__Entries provided__
• • • • • • •

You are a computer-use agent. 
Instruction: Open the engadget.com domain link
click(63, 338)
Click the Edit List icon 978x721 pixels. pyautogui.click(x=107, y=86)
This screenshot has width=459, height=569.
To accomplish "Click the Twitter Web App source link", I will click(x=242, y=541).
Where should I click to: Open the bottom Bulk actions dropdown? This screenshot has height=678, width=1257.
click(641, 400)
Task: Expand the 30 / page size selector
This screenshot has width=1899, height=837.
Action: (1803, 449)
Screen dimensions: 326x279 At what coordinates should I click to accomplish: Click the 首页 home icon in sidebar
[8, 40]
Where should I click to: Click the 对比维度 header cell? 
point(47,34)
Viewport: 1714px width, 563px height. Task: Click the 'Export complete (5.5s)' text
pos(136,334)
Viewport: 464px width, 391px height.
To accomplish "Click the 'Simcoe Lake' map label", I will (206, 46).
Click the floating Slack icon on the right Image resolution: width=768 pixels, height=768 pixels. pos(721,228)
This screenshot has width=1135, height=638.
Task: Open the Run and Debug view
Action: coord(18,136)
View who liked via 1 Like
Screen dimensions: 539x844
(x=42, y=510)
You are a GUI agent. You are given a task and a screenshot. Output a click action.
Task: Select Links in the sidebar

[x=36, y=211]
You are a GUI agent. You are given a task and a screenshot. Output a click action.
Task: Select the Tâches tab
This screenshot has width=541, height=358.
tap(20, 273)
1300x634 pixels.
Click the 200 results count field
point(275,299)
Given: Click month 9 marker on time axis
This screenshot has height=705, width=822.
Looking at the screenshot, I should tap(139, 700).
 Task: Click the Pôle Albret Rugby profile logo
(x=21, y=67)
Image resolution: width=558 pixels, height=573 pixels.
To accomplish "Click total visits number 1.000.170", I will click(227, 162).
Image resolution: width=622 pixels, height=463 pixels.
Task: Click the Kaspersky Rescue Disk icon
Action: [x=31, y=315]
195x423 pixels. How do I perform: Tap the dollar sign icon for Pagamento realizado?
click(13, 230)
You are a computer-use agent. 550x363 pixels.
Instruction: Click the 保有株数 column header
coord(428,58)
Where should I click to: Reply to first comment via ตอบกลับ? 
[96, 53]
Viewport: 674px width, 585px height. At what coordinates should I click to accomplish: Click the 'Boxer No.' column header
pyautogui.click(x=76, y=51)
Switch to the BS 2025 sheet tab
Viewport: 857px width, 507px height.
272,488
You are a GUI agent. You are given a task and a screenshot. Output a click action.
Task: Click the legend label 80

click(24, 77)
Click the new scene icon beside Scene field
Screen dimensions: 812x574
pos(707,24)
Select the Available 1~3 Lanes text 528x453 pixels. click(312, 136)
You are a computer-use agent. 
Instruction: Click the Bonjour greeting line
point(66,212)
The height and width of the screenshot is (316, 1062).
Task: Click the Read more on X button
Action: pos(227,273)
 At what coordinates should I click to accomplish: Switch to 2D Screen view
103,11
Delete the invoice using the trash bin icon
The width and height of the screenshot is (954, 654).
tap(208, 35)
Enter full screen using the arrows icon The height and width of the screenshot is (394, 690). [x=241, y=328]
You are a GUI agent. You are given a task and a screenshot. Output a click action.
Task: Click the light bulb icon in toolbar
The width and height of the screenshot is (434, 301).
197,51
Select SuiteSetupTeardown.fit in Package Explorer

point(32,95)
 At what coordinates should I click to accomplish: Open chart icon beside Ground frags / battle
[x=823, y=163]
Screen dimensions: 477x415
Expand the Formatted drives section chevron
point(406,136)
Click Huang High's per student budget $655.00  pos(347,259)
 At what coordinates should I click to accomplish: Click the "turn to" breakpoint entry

• • • • • • •

__Task details__
Transcribe the listing from start to finish, exactly as given.

__Task result__
You are a computer-use agent. 
Instruction: Open the engadget.com domain link
click(63, 338)
Click the Edit List icon 978x721 pixels. pyautogui.click(x=107, y=86)
This screenshot has width=459, height=569.
To accomplish "Click the Twitter Web App source link", I will click(x=242, y=541).
Where should I click to: Open the bottom Bulk actions dropdown? This screenshot has height=678, width=1257.
click(641, 400)
Task: Expand the 30 / page size selector
This screenshot has width=1899, height=837.
Action: (1803, 449)
Screen dimensions: 326x279 At what coordinates should I click to accomplish: Click the 首页 home icon in sidebar
[8, 40]
Where should I click to: Click the 对比维度 header cell? 
point(47,34)
Viewport: 1714px width, 563px height. Task: Click the 'Export complete (5.5s)' text
pos(136,334)
Viewport: 464px width, 391px height.
To accomplish "Click the 'Simcoe Lake' map label", I will (206, 46).
Click the floating Slack icon on the right Image resolution: width=768 pixels, height=768 pixels. pos(721,228)
This screenshot has width=1135, height=638.
Task: Open the Run and Debug view
Action: coord(18,136)
View who liked via 1 Like
Screen dimensions: 539x844
(x=42, y=510)
You are a GUI agent. You are given a task and a screenshot. Output a click action.
Task: Select Links in the sidebar

[x=36, y=211]
You are a GUI agent. You are given a task and a screenshot. Output a click action.
Task: Select the Tâches tab
This screenshot has width=541, height=358.
tap(20, 273)
1300x634 pixels.
Click the 200 results count field
point(275,299)
Given: Click month 9 marker on time axis
This screenshot has height=705, width=822.
Looking at the screenshot, I should tap(139, 700).
 Task: Click the Pôle Albret Rugby profile logo
(x=21, y=67)
Image resolution: width=558 pixels, height=573 pixels.
To accomplish "Click total visits number 1.000.170", I will click(227, 162).
Image resolution: width=622 pixels, height=463 pixels.
Task: Click the Kaspersky Rescue Disk icon
Action: [x=31, y=315]
195x423 pixels. How do I perform: Tap the dollar sign icon for Pagamento realizado?
click(13, 230)
You are a computer-use agent. 550x363 pixels.
Instruction: Click the 保有株数 column header
coord(428,58)
Where should I click to: Reply to first comment via ตอบกลับ? 
[96, 53]
Viewport: 674px width, 585px height. At what coordinates should I click to accomplish: Click the 'Boxer No.' column header
pyautogui.click(x=76, y=51)
Switch to the BS 2025 sheet tab
Viewport: 857px width, 507px height.
272,488
You are a GUI agent. You are given a task and a screenshot. Output a click action.
Task: Click the legend label 80

click(24, 77)
Click the new scene icon beside Scene field
Screen dimensions: 812x574
pos(707,24)
Select the Available 1~3 Lanes text 528x453 pixels. click(312, 136)
You are a computer-use agent. 
Instruction: Click the Bonjour greeting line
point(66,212)
The height and width of the screenshot is (316, 1062).
Task: Click the Read more on X button
Action: pos(227,273)
 At what coordinates should I click to accomplish: Switch to 2D Screen view
103,11
Delete the invoice using the trash bin icon
The width and height of the screenshot is (954, 654).
tap(208, 35)
Enter full screen using the arrows icon The height and width of the screenshot is (394, 690). [x=241, y=328]
You are a GUI agent. You are given a task and a screenshot. Output a click action.
Task: Click the light bulb icon in toolbar
The width and height of the screenshot is (434, 301).
197,51
Select SuiteSetupTeardown.fit in Package Explorer

point(32,95)
 At what coordinates should I click to accomplish: Open chart icon beside Ground frags / battle
[x=823, y=163]
Screen dimensions: 477x415
Expand the Formatted drives section chevron
point(406,136)
Click Huang High's per student budget $655.00  pos(347,259)
 At what coordinates should I click to accomplish: Click the "turn to" breakpoint entry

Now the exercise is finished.